Data to use
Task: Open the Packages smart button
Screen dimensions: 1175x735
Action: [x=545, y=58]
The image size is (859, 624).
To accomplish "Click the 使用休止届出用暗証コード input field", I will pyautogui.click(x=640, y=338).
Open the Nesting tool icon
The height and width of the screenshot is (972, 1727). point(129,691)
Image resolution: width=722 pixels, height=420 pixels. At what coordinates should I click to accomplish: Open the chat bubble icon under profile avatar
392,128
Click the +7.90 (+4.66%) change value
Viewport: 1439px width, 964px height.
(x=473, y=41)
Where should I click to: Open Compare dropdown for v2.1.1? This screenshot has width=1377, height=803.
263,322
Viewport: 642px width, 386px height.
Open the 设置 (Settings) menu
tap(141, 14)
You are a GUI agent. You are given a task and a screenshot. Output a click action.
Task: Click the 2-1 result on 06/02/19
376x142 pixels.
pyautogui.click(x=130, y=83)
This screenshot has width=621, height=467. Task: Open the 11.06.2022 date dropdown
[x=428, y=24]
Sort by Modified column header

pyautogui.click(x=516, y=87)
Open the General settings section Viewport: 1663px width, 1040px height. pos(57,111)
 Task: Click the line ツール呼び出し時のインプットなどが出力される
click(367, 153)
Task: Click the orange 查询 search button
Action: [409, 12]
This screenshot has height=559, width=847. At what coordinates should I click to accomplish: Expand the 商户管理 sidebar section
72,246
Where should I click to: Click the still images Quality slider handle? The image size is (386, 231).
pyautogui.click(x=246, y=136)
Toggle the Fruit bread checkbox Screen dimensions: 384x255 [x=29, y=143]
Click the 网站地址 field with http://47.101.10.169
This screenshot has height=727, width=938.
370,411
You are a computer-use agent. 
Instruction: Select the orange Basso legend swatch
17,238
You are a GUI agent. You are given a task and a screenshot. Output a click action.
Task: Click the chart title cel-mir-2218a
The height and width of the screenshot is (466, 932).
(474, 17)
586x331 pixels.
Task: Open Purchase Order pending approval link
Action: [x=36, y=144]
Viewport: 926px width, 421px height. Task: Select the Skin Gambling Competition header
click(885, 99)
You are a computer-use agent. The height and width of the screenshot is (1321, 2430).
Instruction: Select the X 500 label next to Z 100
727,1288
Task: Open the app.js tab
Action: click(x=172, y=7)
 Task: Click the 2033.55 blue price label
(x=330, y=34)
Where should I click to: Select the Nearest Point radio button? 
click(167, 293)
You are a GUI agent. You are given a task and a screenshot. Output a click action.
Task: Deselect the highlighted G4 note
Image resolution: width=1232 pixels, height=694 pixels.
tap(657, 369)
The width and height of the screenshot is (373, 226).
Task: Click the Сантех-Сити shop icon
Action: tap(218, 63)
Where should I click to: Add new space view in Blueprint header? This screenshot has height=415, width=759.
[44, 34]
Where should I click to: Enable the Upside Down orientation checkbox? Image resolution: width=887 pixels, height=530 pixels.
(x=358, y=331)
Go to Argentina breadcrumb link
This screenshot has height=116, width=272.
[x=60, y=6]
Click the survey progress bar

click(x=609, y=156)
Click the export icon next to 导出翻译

Goal
Rewrite all the entries with "Instruction" changed to "Goal" and nothing else altered.

Worked solution
Task: Open the Packages smart button
Screen dimensions: 1175x735
Action: [x=545, y=58]
The image size is (859, 624).
To accomplish "Click the 使用休止届出用暗証コード input field", I will pyautogui.click(x=640, y=338).
Open the Nesting tool icon
The height and width of the screenshot is (972, 1727). point(129,691)
Image resolution: width=722 pixels, height=420 pixels. At what coordinates should I click to accomplish: Open the chat bubble icon under profile avatar
392,128
Click the +7.90 (+4.66%) change value
Viewport: 1439px width, 964px height.
(x=473, y=41)
Where should I click to: Open Compare dropdown for v2.1.1? This screenshot has width=1377, height=803.
263,322
Viewport: 642px width, 386px height.
Open the 设置 (Settings) menu
tap(141, 14)
You are a GUI agent. You are given a task and a screenshot. Output a click action.
Task: Click the 2-1 result on 06/02/19
376x142 pixels.
pyautogui.click(x=130, y=83)
This screenshot has width=621, height=467. Task: Open the 11.06.2022 date dropdown
[x=428, y=24]
Sort by Modified column header

pyautogui.click(x=516, y=87)
Open the General settings section Viewport: 1663px width, 1040px height. pos(57,111)
 Task: Click the line ツール呼び出し時のインプットなどが出力される
click(367, 153)
Task: Click the orange 查询 search button
Action: [409, 12]
This screenshot has height=559, width=847. At what coordinates should I click to accomplish: Expand the 商户管理 sidebar section
72,246
Where should I click to: Click the still images Quality slider handle? The image size is (386, 231).
pyautogui.click(x=246, y=136)
Toggle the Fruit bread checkbox Screen dimensions: 384x255 [x=29, y=143]
Click the 网站地址 field with http://47.101.10.169
This screenshot has height=727, width=938.
370,411
You are a computer-use agent. 
Goal: Select the orange Basso legend swatch
17,238
You are a GUI agent. You are given a task and a screenshot. Output a click action.
Task: Click the chart title cel-mir-2218a
The height and width of the screenshot is (466, 932).
(474, 17)
586x331 pixels.
Task: Open Purchase Order pending approval link
Action: [x=36, y=144]
Viewport: 926px width, 421px height. Task: Select the Skin Gambling Competition header
click(885, 99)
You are a computer-use agent. The height and width of the screenshot is (1321, 2430).
Goal: Select the X 500 label next to Z 100
727,1288
Task: Open the app.js tab
Action: click(x=172, y=7)
 Task: Click the 2033.55 blue price label
(x=330, y=34)
Where should I click to: Select the Nearest Point radio button? 
click(167, 293)
You are a GUI agent. You are given a task and a screenshot. Output a click action.
Task: Deselect the highlighted G4 note
Image resolution: width=1232 pixels, height=694 pixels.
tap(657, 369)
The width and height of the screenshot is (373, 226).
Task: Click the Сантех-Сити shop icon
Action: tap(218, 63)
Where should I click to: Add new space view in Blueprint header? This screenshot has height=415, width=759.
[44, 34]
Where should I click to: Enable the Upside Down orientation checkbox? Image resolution: width=887 pixels, height=530 pixels.
(x=358, y=331)
Go to Argentina breadcrumb link
This screenshot has height=116, width=272.
[x=60, y=6]
Click the survey progress bar

click(x=609, y=156)
Click the export icon next to 导出翻译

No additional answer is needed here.